For further information on what contents insurance is, head over to our What Is Contents Insurance article. In this blog, we’re concerned with the legal aspects of contents insurance, and answer the burning question: Is contents insurance mandatory?
Is contents insurance mandatory?
When applying for a mortgage, lenders will typically insist that you have the appropriate level of home insurance. In such contexts, however, it’s crucial to note that home insurance usually means buildings insurance, which is a policy that covers the structure of your home, not the contents within.
Mortgage lenders make buildings insurance mandatory to protect their investment, and in some cases, they’ll specify insurers you can use from their own list. Contents insurance, on the other hand, is a different kind of policy that focuses on the possessions kept inside. However, contents insurance is not mandatory and isn’t required by mortgage lenders, but this doesn’t mean that it’s not worth having.
What is the difference between buildings insurance and contents insurance?
When selecting your policy, it’s essential to distinguish the critical differences between buildings and contents cover. The following section fully explains these differences.
Buildings insurance covers the cost of repairing the structure if it is ever damaged or destroyed in a fire, flood, or any other disaster. This insurance is based on your home’s value and how much it would cost to rebuild entirely, including demolition costs, site clearance, and architects’ fees. Additional costs such as replacing sheds, garages, pipes, and cables will also be included.
When considering buildings insurance, it’s vital that you take out the appropriate level of cover, as underestimating the cost to rebuild your home could lead to severe consequences should the worst happen. This calculator provided by the Building Cost Information Service will help you accurately calculate the level of cover you need.
Contents insurance provides cover for all your possessions, from your living room TV to your garden shed tools. While manually itemising your belongings to value your contents can be labour-intensive, several online calculators can help you do this.
If you suffer a loss, your contents insurance will cover the cost of a replacement. Insurers either use a new-for-old system or an indemnity policy. The former pays the going rate for a brand-new replacement, while the latter takes wear and tear into account, so you’ll ultimately receive less.
What happens if you don’t have contents insurance?
While contents insurance ultimately means paying another bill, the crucial question is – could you afford to replace all your possessions if the worst were to happen?

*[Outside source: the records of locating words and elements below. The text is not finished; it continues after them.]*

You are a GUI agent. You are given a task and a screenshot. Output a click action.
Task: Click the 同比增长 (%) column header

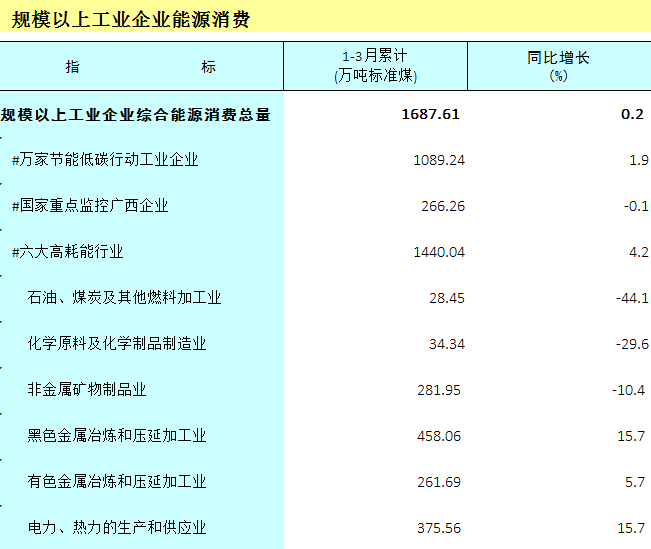point(558,66)
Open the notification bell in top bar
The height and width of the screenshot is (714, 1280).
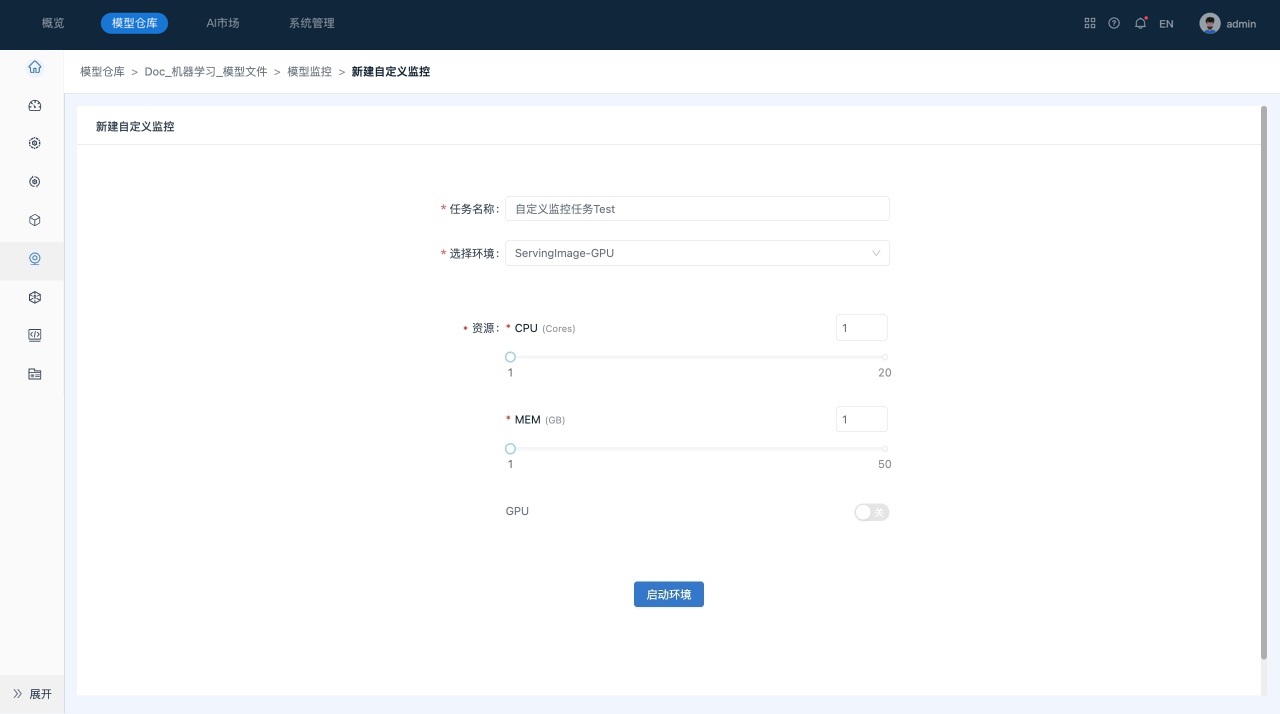tap(1140, 23)
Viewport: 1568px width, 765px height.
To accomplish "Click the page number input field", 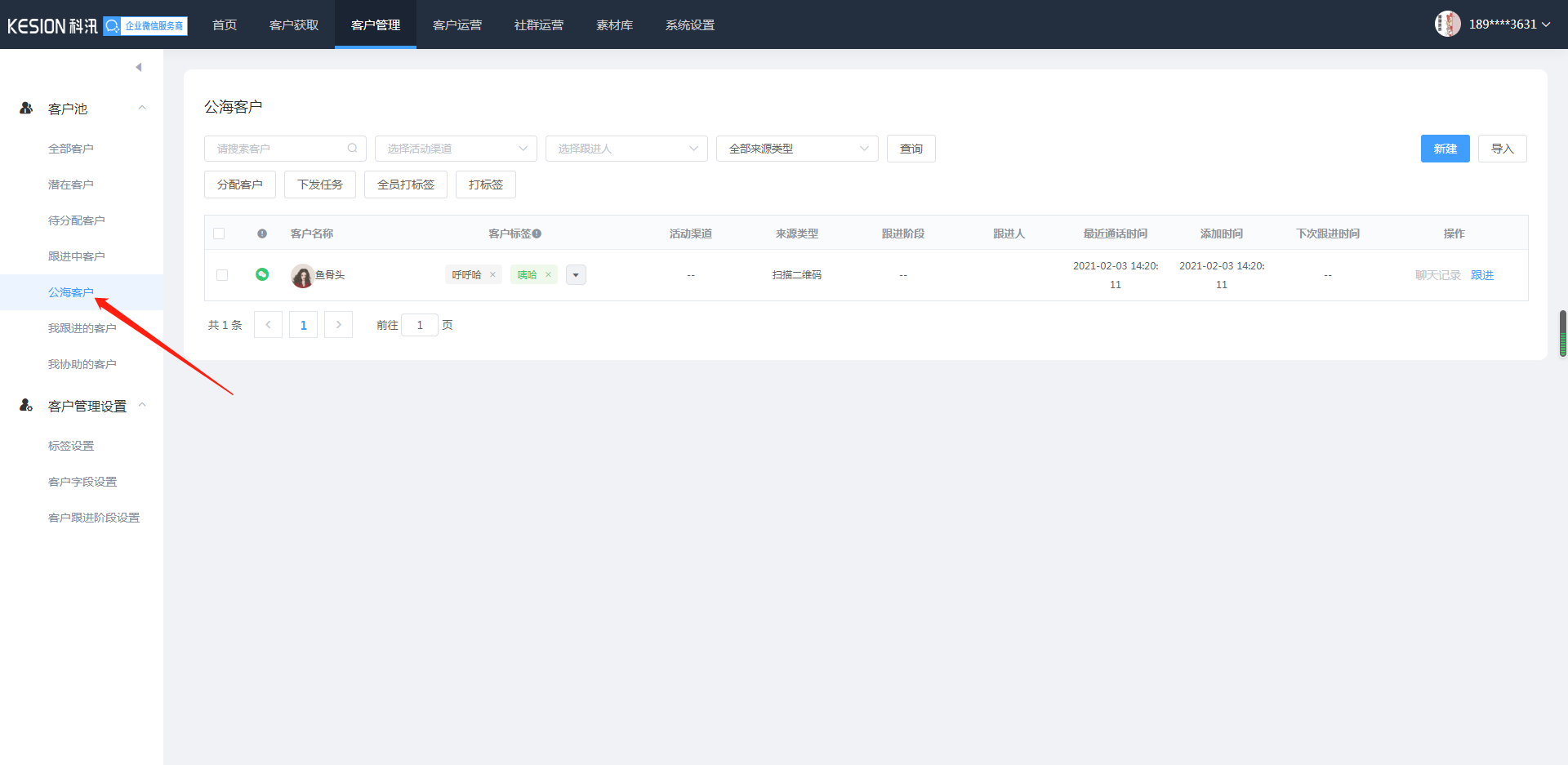I will pyautogui.click(x=420, y=325).
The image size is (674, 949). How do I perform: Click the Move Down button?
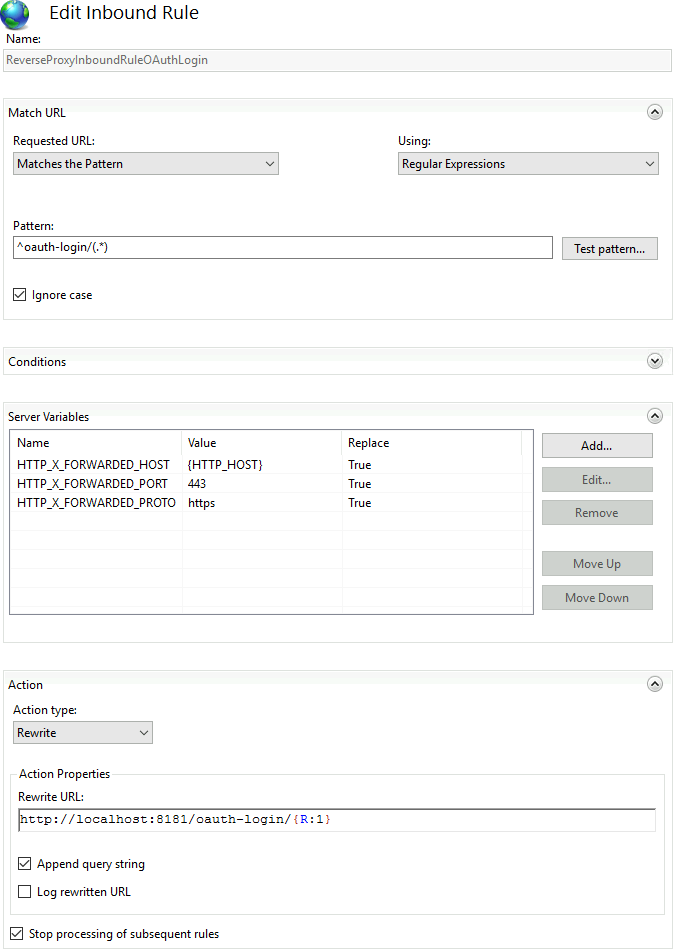click(x=596, y=597)
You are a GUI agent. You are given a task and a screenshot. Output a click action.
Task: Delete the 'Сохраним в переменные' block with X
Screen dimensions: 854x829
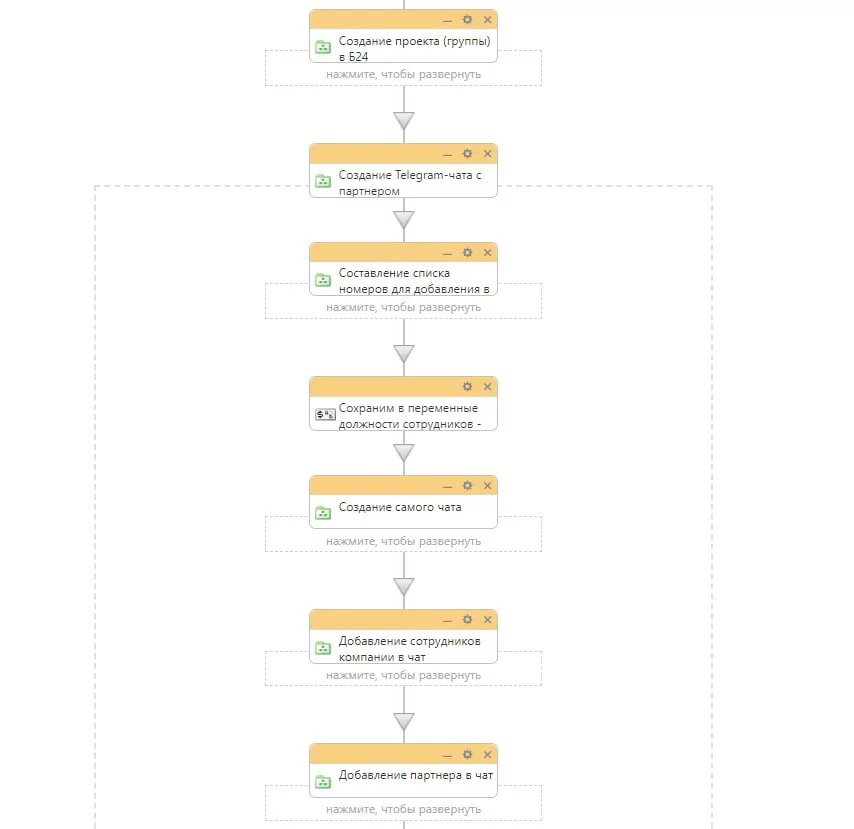pyautogui.click(x=487, y=386)
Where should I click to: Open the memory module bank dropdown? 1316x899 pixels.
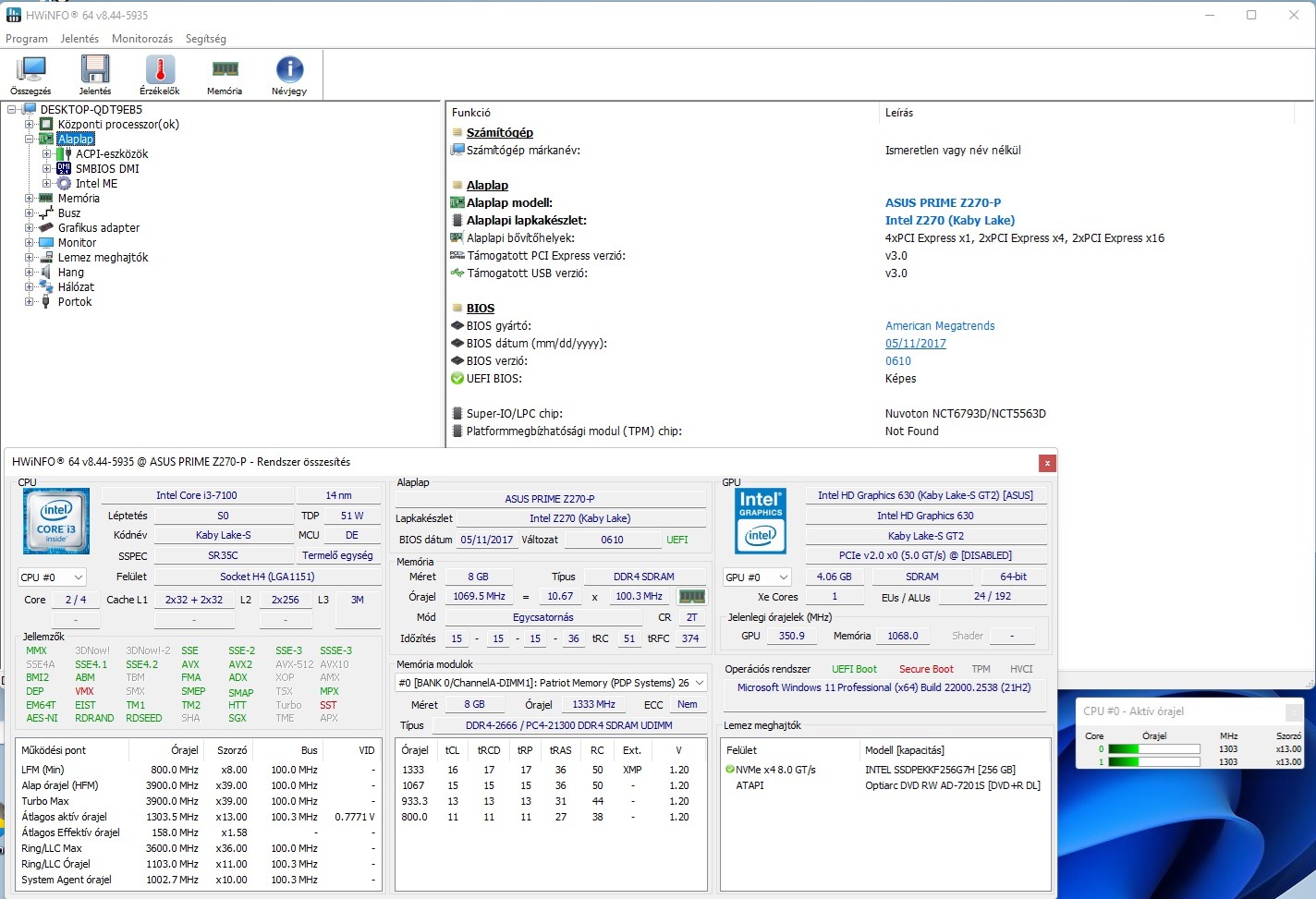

When deciding whether or not contents insurance is right for you, consider the possible worst-case scenarios:
- Your house is burgled while you’re on holiday
- Your possessions are destroyed in a domestic fire
- You live in an area where there’s a high risk of flooding.
While these are extreme examples, such scenarios occur more frequently than you might think. According to the Association of British Insurers (2018), the average home contains contents worth at least £35,000, so it’s well worth getting a quote to safeguard your items and provide peace of mind.